In the data below, copy out every line from the one that contains "Where should I" to the one that contains "Action: [x=21, y=224]", with both of those lines included. Leave out the pictures.

■ The input:
·····
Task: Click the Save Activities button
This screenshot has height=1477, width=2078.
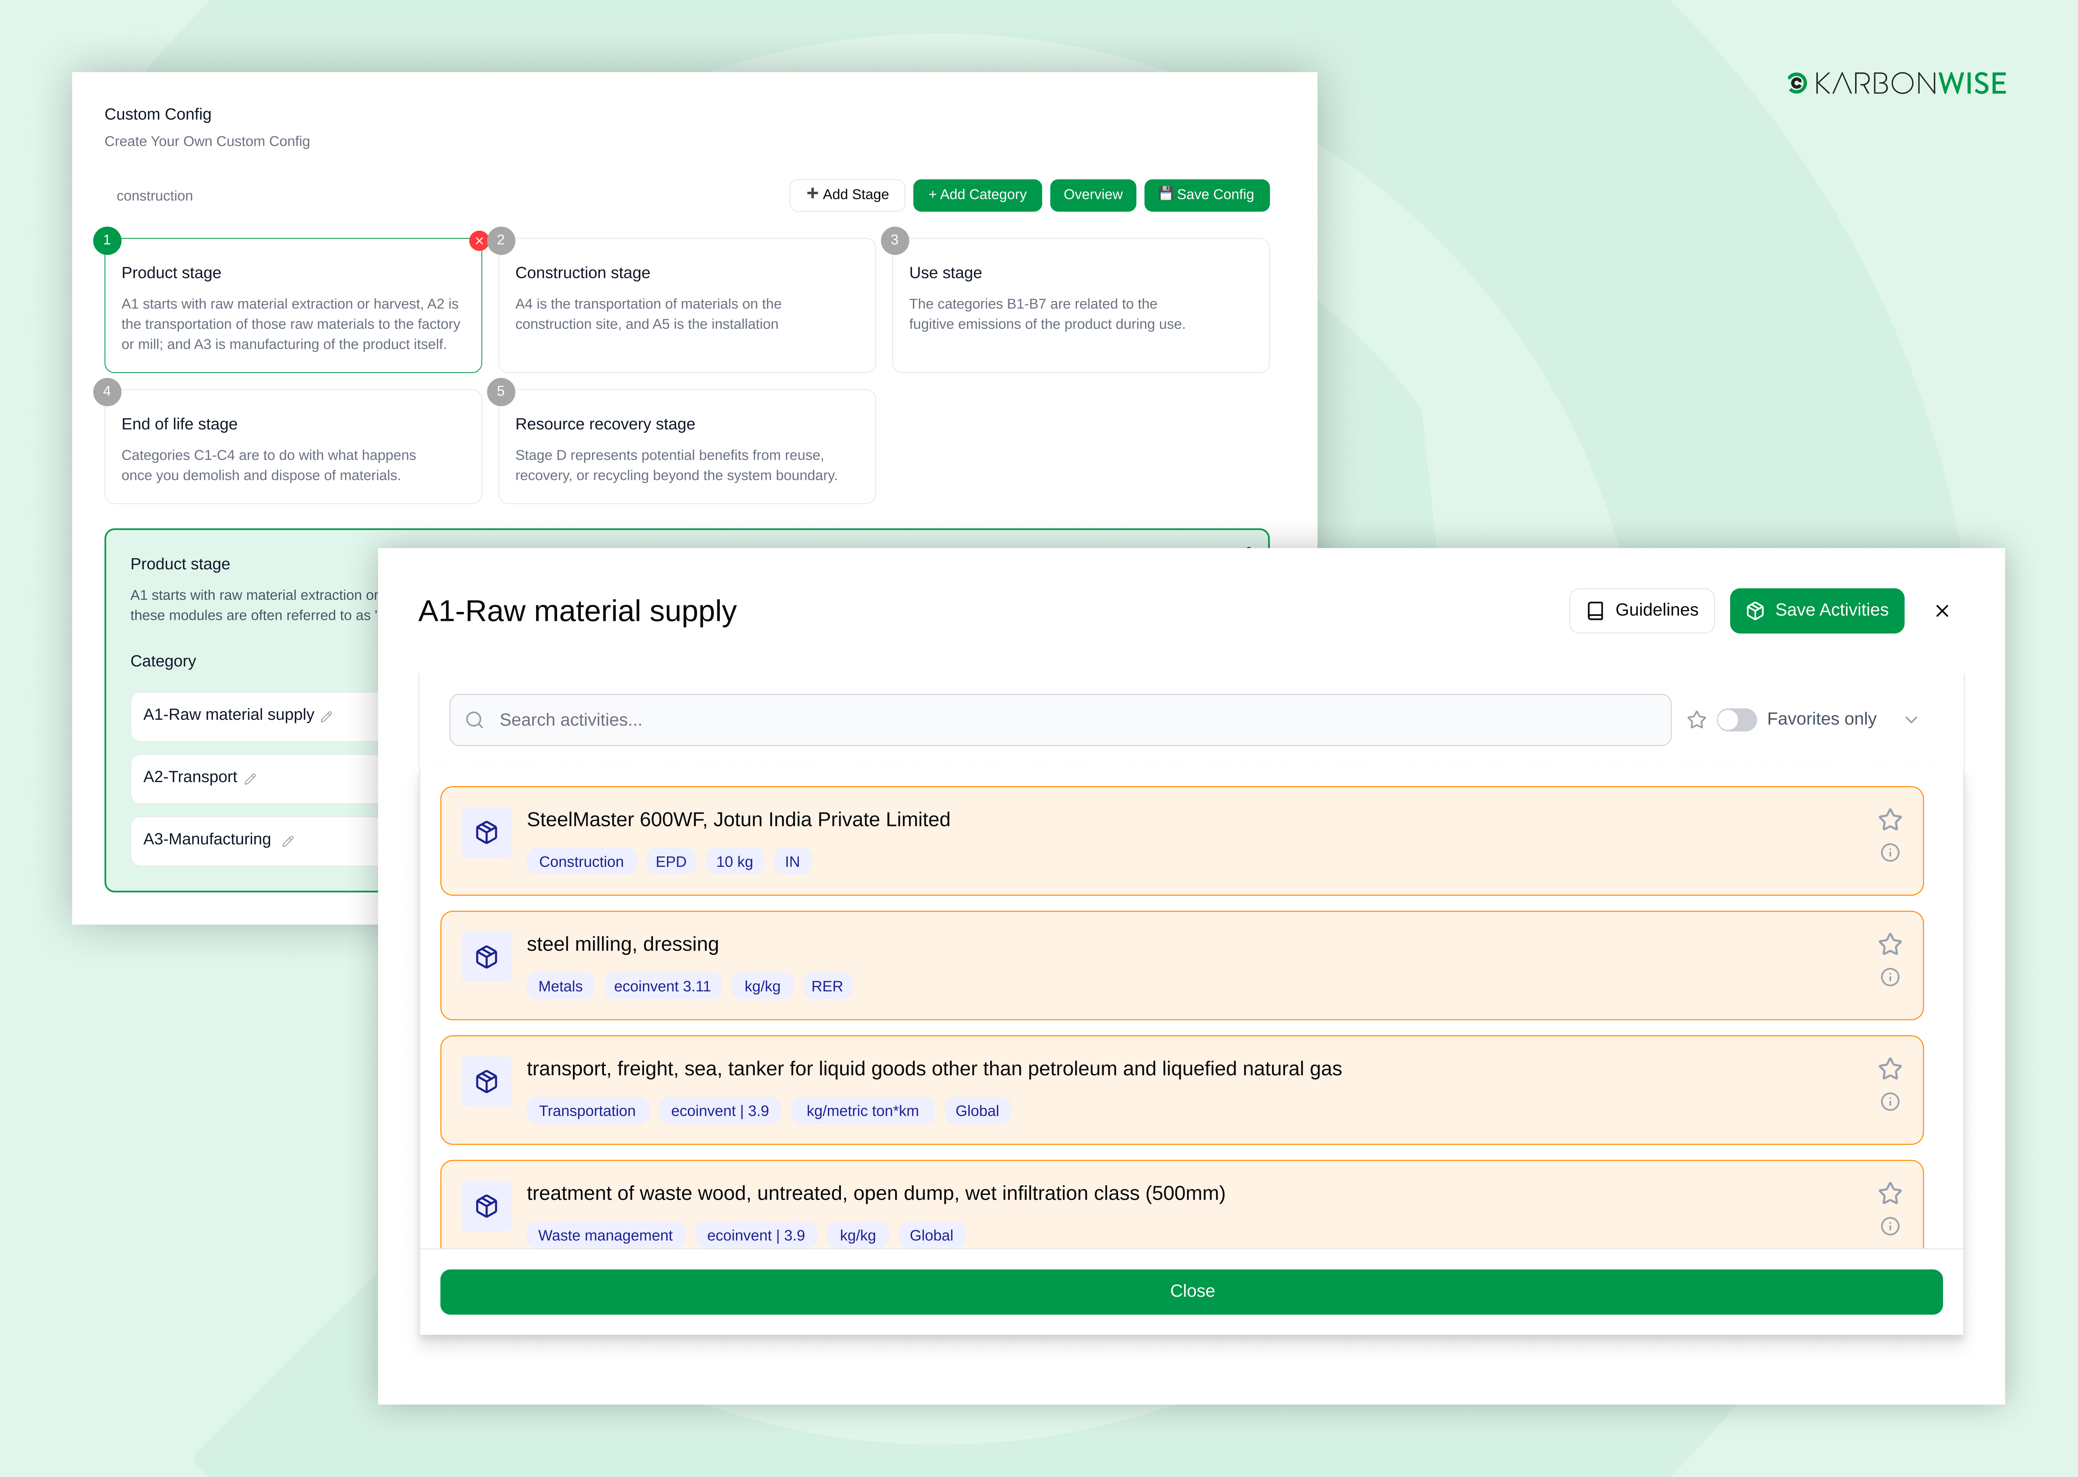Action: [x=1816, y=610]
·····
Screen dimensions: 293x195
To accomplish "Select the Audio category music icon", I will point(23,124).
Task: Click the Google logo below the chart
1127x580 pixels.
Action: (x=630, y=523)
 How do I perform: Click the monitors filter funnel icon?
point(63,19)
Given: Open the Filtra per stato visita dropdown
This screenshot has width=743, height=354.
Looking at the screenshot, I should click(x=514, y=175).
·····
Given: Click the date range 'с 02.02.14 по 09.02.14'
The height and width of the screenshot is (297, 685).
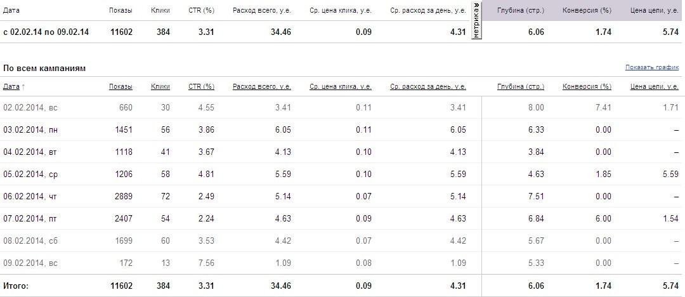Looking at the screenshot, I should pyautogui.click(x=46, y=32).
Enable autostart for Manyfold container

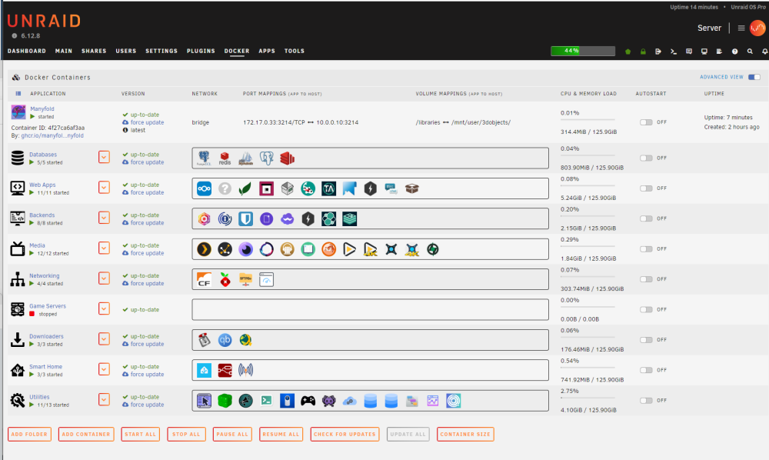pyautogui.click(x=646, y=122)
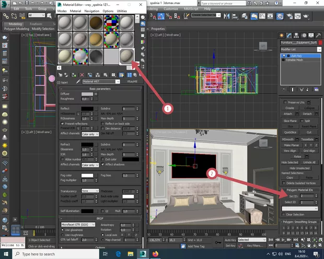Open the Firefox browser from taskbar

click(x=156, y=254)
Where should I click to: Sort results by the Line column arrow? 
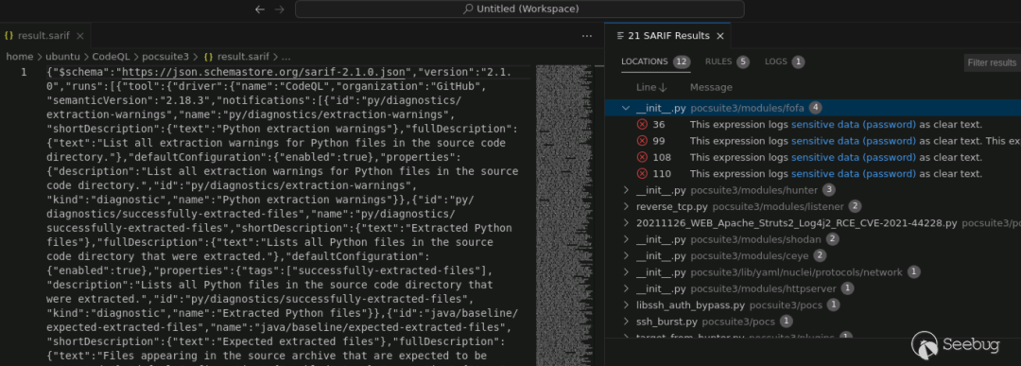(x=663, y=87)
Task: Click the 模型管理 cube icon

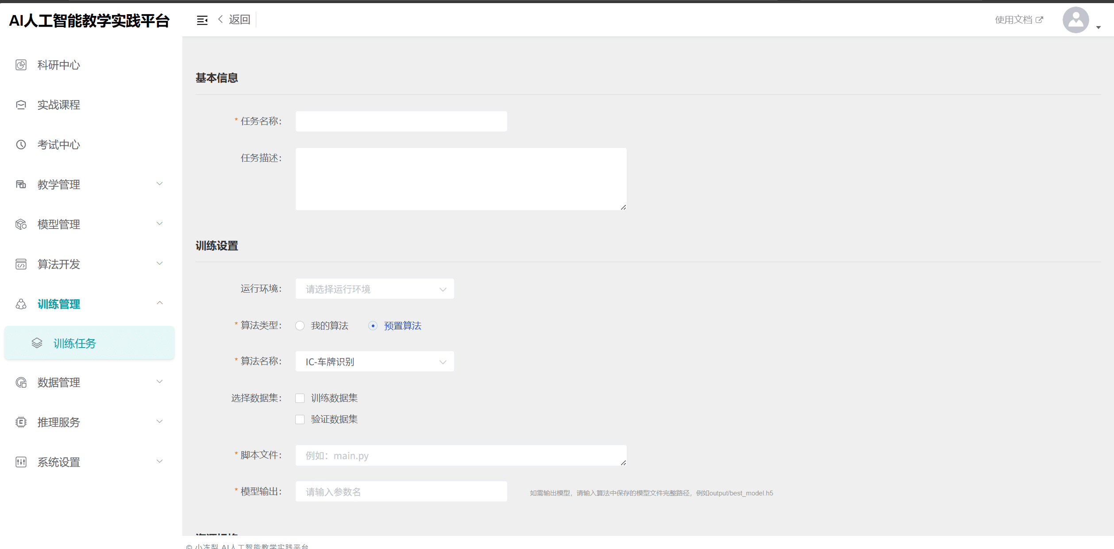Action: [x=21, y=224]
·····
■ Full solution:
Where should I click to: Sort results by the Line column arrow? 
(x=663, y=87)
Task: Click the 模型管理 cube icon

Action: [x=21, y=224]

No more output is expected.